University of Wyoming Salaries Dip Lower, Faculty Continues to Leave

Chart DownThe University of Wyoming wants to provide its students with the best educational opportunities while also allowing its staff members to conduct essential, groundbreaking research. With the goal of being a top-tier land grant university, the University of Wyoming aims to seek out the top, most qualified researchers and professors. However, this is getting more difficult to do, as no faculty members at the university have received a pay raise since 2009, according to a release published on the university website on July 22.

The reason that there have been no employee pay raises in four years is because the state legislature has not provided any funding for these raises. This means that faculty members are picking up and leaving the university in lieu of better-paying opportunities. The trickle-down effect is starting to take shape. The university has now fallen behind its peer institutions when it comes to salary, making it less desirable for the top researchers and professors to work at the University of Wyoming. In addition, students will begin choosing to attend or transfer to other universities, as they look for the most qualified educational degree programs and the best professors to help them along the way.

This topic became a theme of sorts at the University of Wyoming Board of Trustee’s retreat, which took place from July 17-19 in Sheridan, Wyoming. In a release, the University of Wyoming President Bob Sternberg stated that competitive faculty salaries are the best way to attract and retain the best individuals for the job, and without a competitive salary advantage, the university will not be able to achieve its goal of becoming one of the top-tier land grant institutions in the country.

In 2009, faculty members and employees of the university received a 4 percent raise. That was the last time their paychecks saw an increase, despite 1 percent bonuses that are distributed by the state. This is the longest the university has gone without providing pay increases to its faculty members in 30 years. The impact on the university can no longer be denied. In 2009, the salaries at the university were about 7 percent lower than peer institutions that were compared in a Oklahoma State University annual salary study.
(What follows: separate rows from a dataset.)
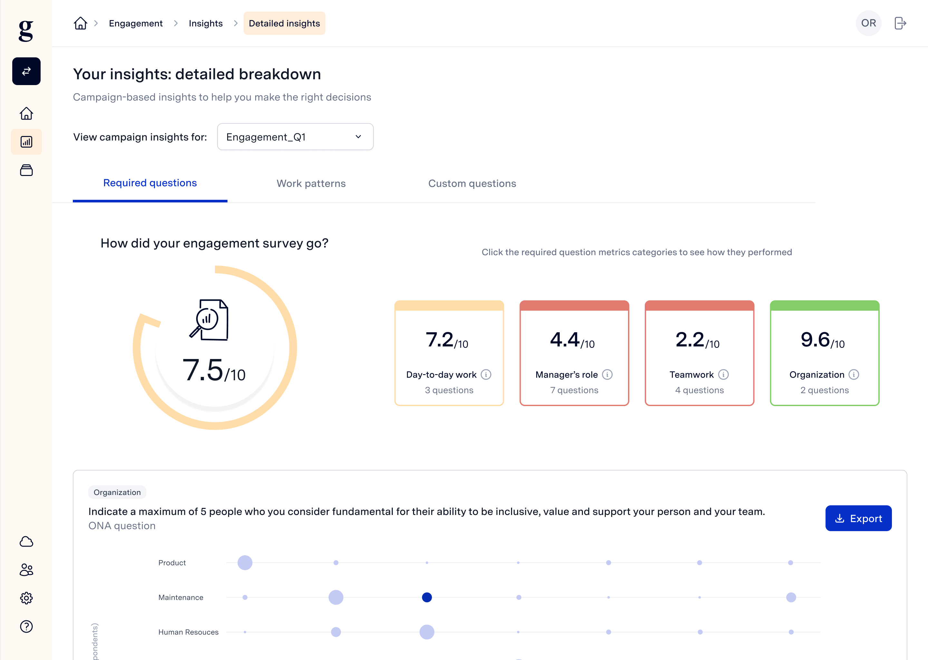Click the home icon in the breadcrumb
Screen dimensions: 928x660
(80, 23)
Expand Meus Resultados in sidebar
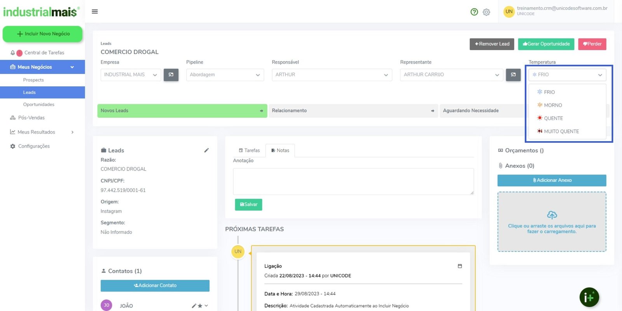 42,132
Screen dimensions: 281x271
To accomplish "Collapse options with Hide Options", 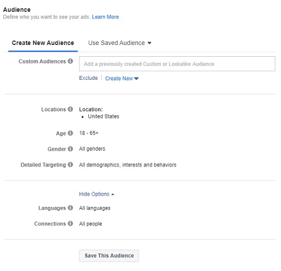I will 97,194.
Fast forward three years to 2012, when that figure had risen to about 11 percent. At the same time, the number of faculty members who left the university more than doubled from 2009 to 2013.
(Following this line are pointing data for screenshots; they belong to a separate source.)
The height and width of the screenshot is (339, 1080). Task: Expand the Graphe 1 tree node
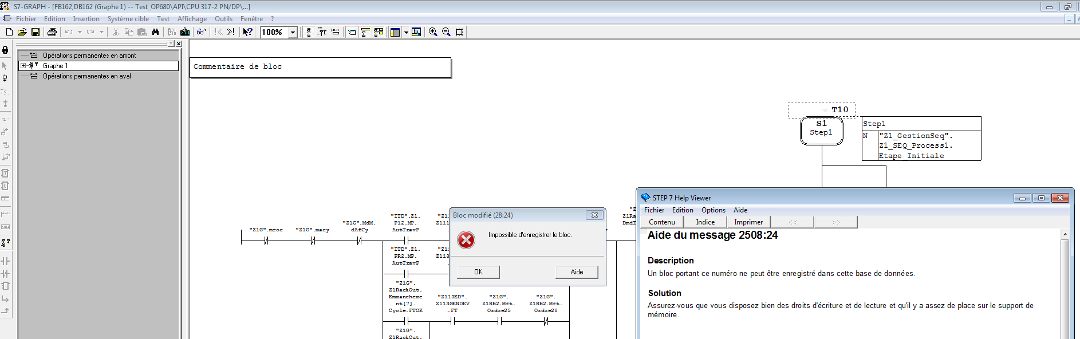(x=23, y=66)
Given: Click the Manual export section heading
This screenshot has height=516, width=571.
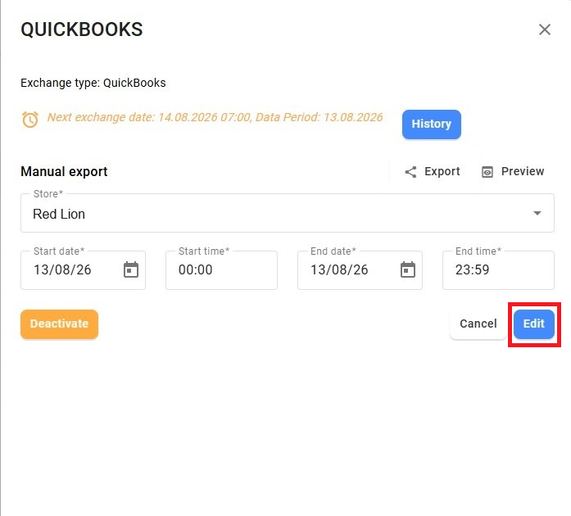Looking at the screenshot, I should pyautogui.click(x=64, y=171).
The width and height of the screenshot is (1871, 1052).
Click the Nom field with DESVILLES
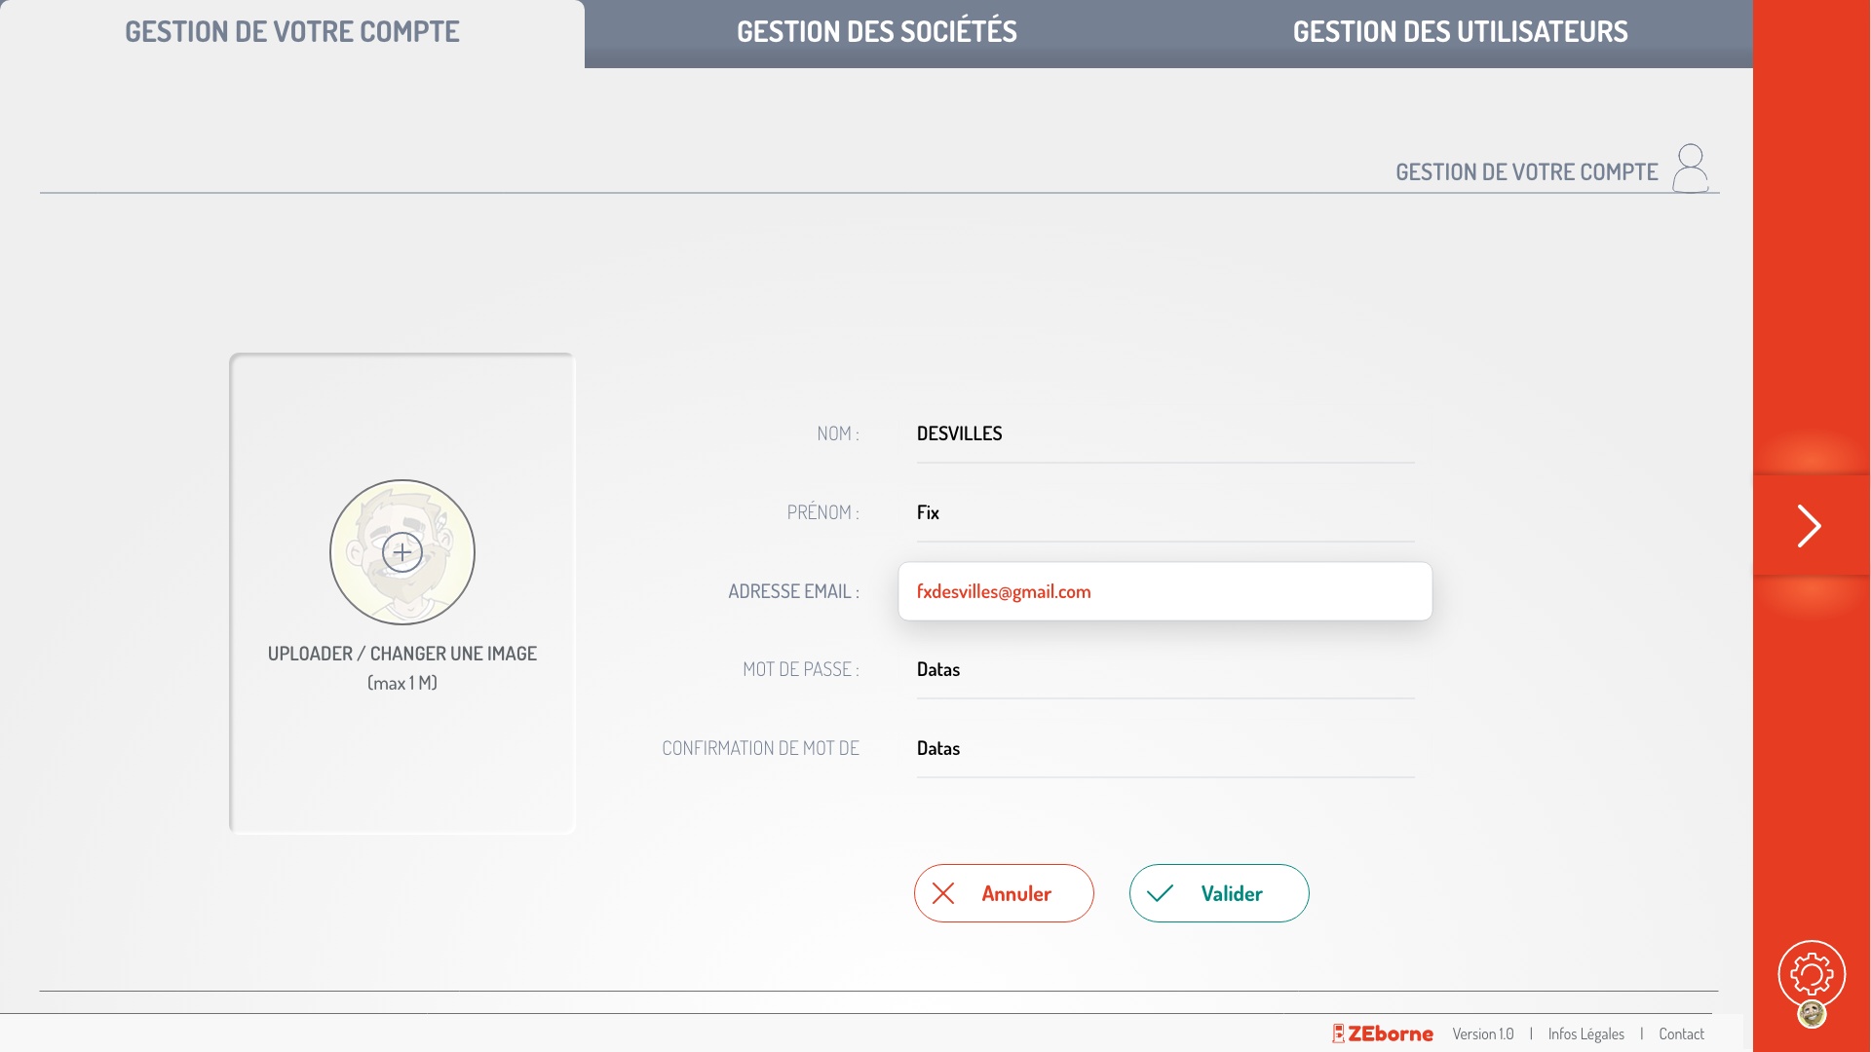[x=1165, y=434]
Given the facts at hand, the university Board of Trustees is looking for answers while at the same time crafting a budget proposal to submit to the state. In the 2013 proposal, the board is asking for merit-based employee pay raises that would equal to a 4 percent increase in pay. At the same time, the board is looking to find other ways to fund employee salaries and benefits in order to remain competitive. Options the trustees are considering include a tuition increase and a re-evaluation of how internal resources are used throughout the university.